Валентин Вениаминович наткнулся на Федора, взял за рукав, сказал:
— Зайдем на минуточку. Нужен.
Привел в комнату, погремев ключами, достал из застекленного шкафа папку, высыпал на стол листы твердой бумаги.
Средь других рисунков верхним лег портрет Федора с падающим боковым светом, лицо под старорусского молодца, какого-нибудь Ваську Буслая. Рисунок не окончен, так как работу оборвал неожиданно вспыхнувший спор о «парне с молотком».
— Это делал Иван Мыш? — спросил Валентин Вениаминович, остро заглядывая в самые зрачки.
Федор отвел глаза, ответил уклончиво:
— О всех не скажу…
— Ну а это? — Валентин Вениаминович указал на портрет Федора.
— Это — Иван Мыш. — Федор выдержал пристальный взгляд.
— Ну что ж… — Взял в руки портрет, откинулся, прищурился: — Как вам кажется: для начинающего неплохо?

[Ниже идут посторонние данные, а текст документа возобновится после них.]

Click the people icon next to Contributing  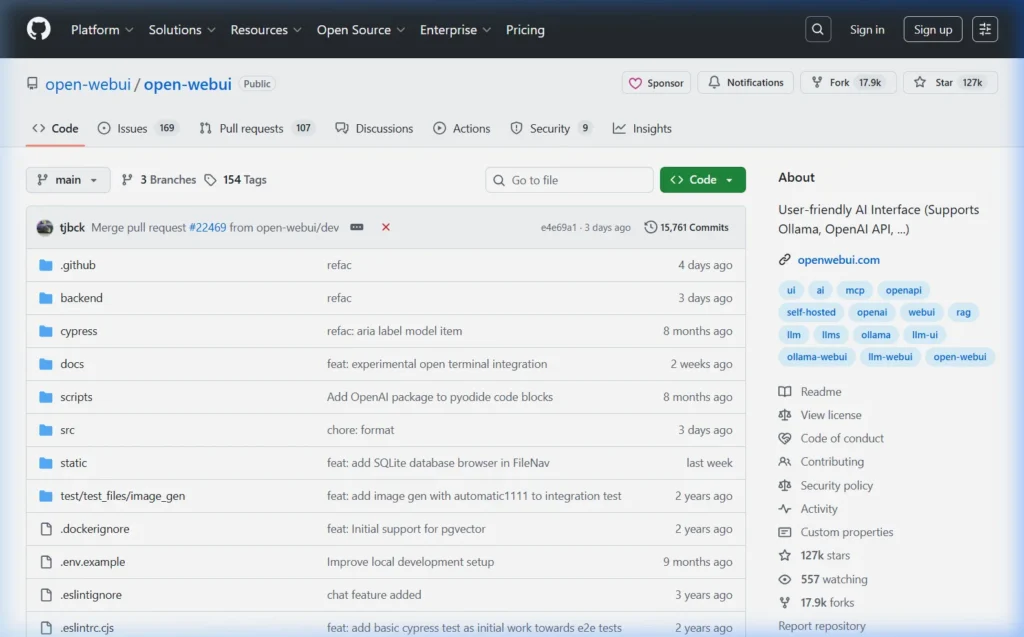(x=786, y=462)
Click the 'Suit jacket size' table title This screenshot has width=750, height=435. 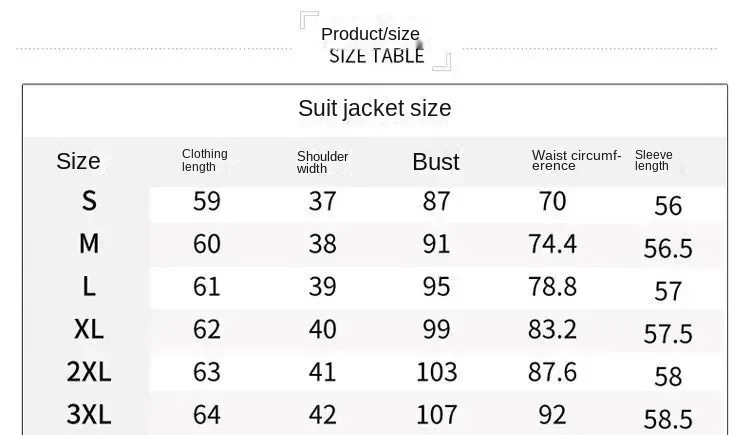375,109
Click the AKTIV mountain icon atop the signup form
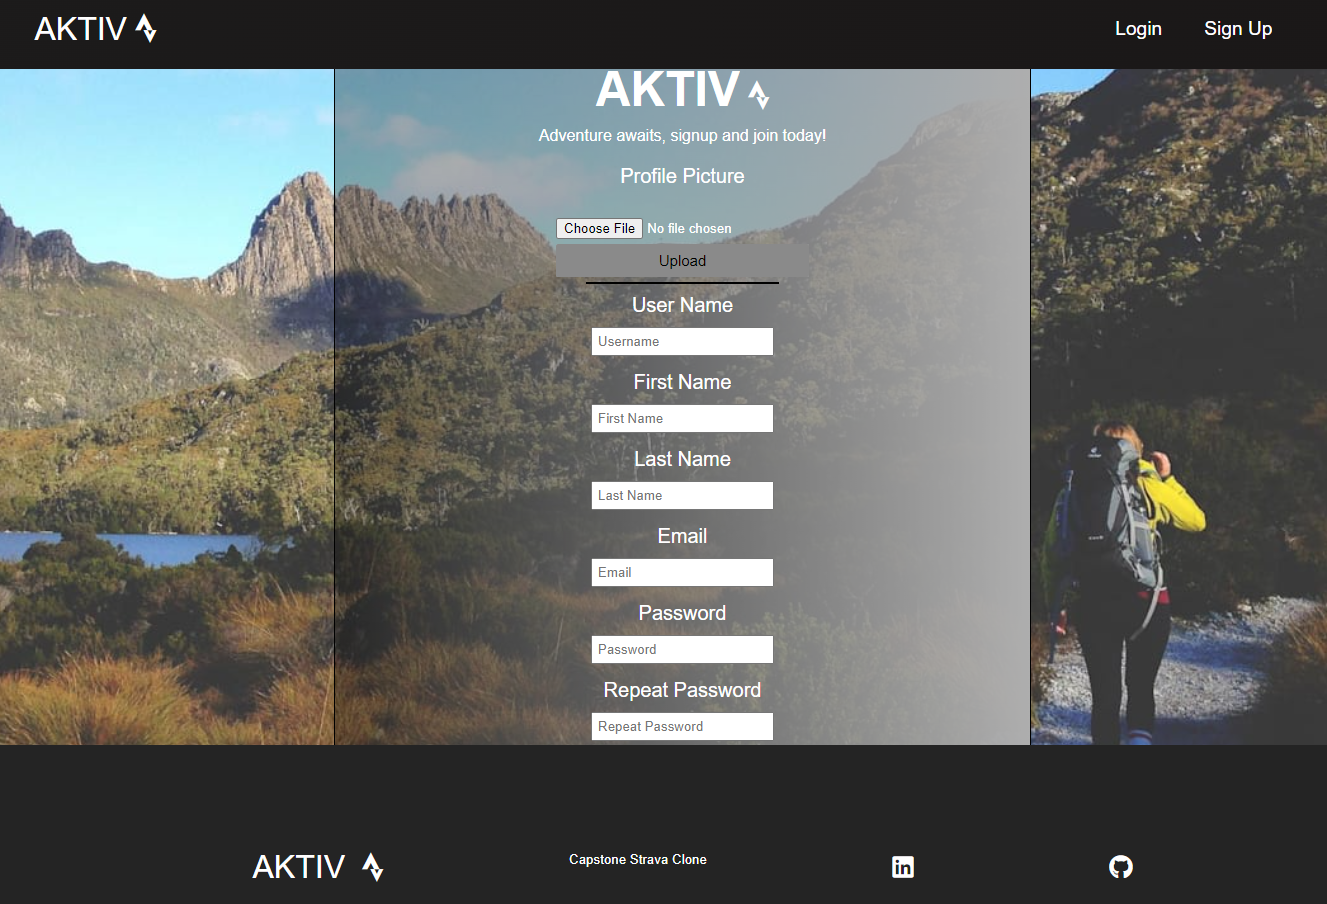1327x904 pixels. pos(757,92)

— Хотел бы я, чтоб у меня так получалось.
— Ну что ж… Вам верю. Однако как эта работа отличается от тех, какие он нам принес!
Федор молчал.
— Черт возьми, на этот раз, похоже, попались такие, что учатся на ходу… Ну что ж… Лучше ошибиться в другую сторону… Скажите этому Мышу: я похлопочу, чтобы приемная комиссия переменила свое решение.
Федора не смущало, что он соврал Валентину Вениаминовичу. А Лева Православный долгое время, встречаясь один на один с преподавателем живописи, пробегал мимо провинившимся кобельком, опустив голову, пряча глаза.
Их перевели в другую комнату — на нижнем этаже, окнами во двор. Комнаты общежития на верхних этажах, более светлые, более просторные и сухие, заняли студенты старших курсов.